Even if he did get past the barriers we are putting up to foreign immigration and refugee status, I worry he would face racism that would call out to him on the streets “go back to your own country” as many brown and black skinned Americans hear yelled at them today.
Jesus would have some hard words for us. I’d be less worried about it if I thought his harsh words would only be for my political opponents. In my heart, though, I know he’d be a non-partisan critic.
Jesus would be upset about the way the rich are getting richer and the poor are getting poorer in our world. He’d question why, in a wealthy agricultural state, 1 in 8 Idahoans are food insecure and aren’t sure where they will be fed this week. 72,000 Idaho children are included in this number.
Jesus would be upset about our lack of concern for the planet entrusted to our care.
Jesus would start turning over all kinds of tables in our country, wondering why people are going bankrupt when they get sick, wondering why people are put in prison because they are too poor to pay court fees, wondering why we refuse to turn over our tables of racism, and classism, and sexism.

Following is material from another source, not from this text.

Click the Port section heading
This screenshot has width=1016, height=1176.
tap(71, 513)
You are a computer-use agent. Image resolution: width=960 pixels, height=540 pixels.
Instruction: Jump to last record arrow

It’s a little overwhelming, to realize I’m more like the crowd in Jesus’ hometown than I want to be, and to realize just how many different ways we have gone astray from God’s hopes for us.
The things that would upset Jesus (our “unbelief”) are directly correlated, I believe, to the way he then tells the disciples to take nothing with them on the journey.
We can’t keep clinging to our comfort, our privilege, our wealth, and our status in a world where people are starving, dying, poor, and without comfort.
And so I remember what Jesus said to his disciples, after the stunning show of unbelief at his home church. He sends them out in pairs, not in megachurches. He sends them out with nothing but a staff to lean on as they walk, trusting that God will provide what they need.
The antidote to our fear and to our hubris and to our unbelief, it turns out, is simple, if not easy.
Go to the world, letting go of your privilege and comfort and control. Look for hospitality. Offer healing. Trust in God.
There’s a corollary to that as well.
Welcome the people God sends to us. Offer hospitality to them. Be willing to be healed. Trust in God’s intention for the world.